Gemäss den Berechnungen des Schweizerischen Tropen- und Public Health-Instituts (Swiss TPH) verursacht die Luftbelastung in den beiden Kantonen jährliche Kosten von rund 600 Millionen Franken. Mit geeigneten Massnahmen soll die Luftqualität verbessert werden, was eine Reduktion dieser volkswirtschaftlichen Kosten und eine Verbesserung der Lebensqualität für die Bevölkerung bedeutet.

Massnahmen
Der Ausstoss von Stickoxid (NOx) hat seit 1990 um über 65 Prozent abgenommen, und die Emissionen an flüchtigen organischen Verbindungen (VOC) konnten um rund 80 Prozent reduziert werden. Der Ausstoss von PM10 hat seit 1990 um rund 30 Prozent abgenommen und der von Ammoniak (NH3) um rund 10 Prozent. Der Verlauf der Emissionen sieht für die nächsten Jahre bei allen Schadstoffen eine weitere Reduktion vor. Dies dank Umsetzung der geltenden Gesetzgebung und weil beschlossene sowie neue Massnahmen weitergeführt werden.

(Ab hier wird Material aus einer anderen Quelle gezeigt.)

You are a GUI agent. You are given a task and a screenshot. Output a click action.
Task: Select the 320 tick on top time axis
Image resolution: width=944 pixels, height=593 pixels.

Schwerpunkt des neuen Luftreinhalteplans ist es, die krebserregenden Russpartikel aus der Verbrennung von Dieseltreibstoff und Holz zu verringern sowie die Ammoniak-Emissionen aus der Landwirtschaft zu vermindern.
Die Massnahmen sehen technische wie auch organisatorische Lösungen in allen Handlungsfeldern vor. 

Zusammen mit den Massnahmen des Bundes reduziert der neue Luftreinhalteplan die Emissionen in den Kantonen Basel-Stadt und Basel-Landschaft erheblich. Allerdings reichen die zusätzlichen kantonalen Massnahmen nicht bei allen Schadstoffen aus, um das Ziel zu erreichen. Der Handlungsspielraum der Kantone und das Instrument Massnahmenplanung stossen hier an ihre Grenzen. Kantonale Massnahmen alleine reichen nicht aus, um alle Luftqualitätsziele zu erreichen. Dazu braucht es zusätzlich nationale Massnahmen in allen Bereichen und eine erweiterte internationale Zusammenarbeit.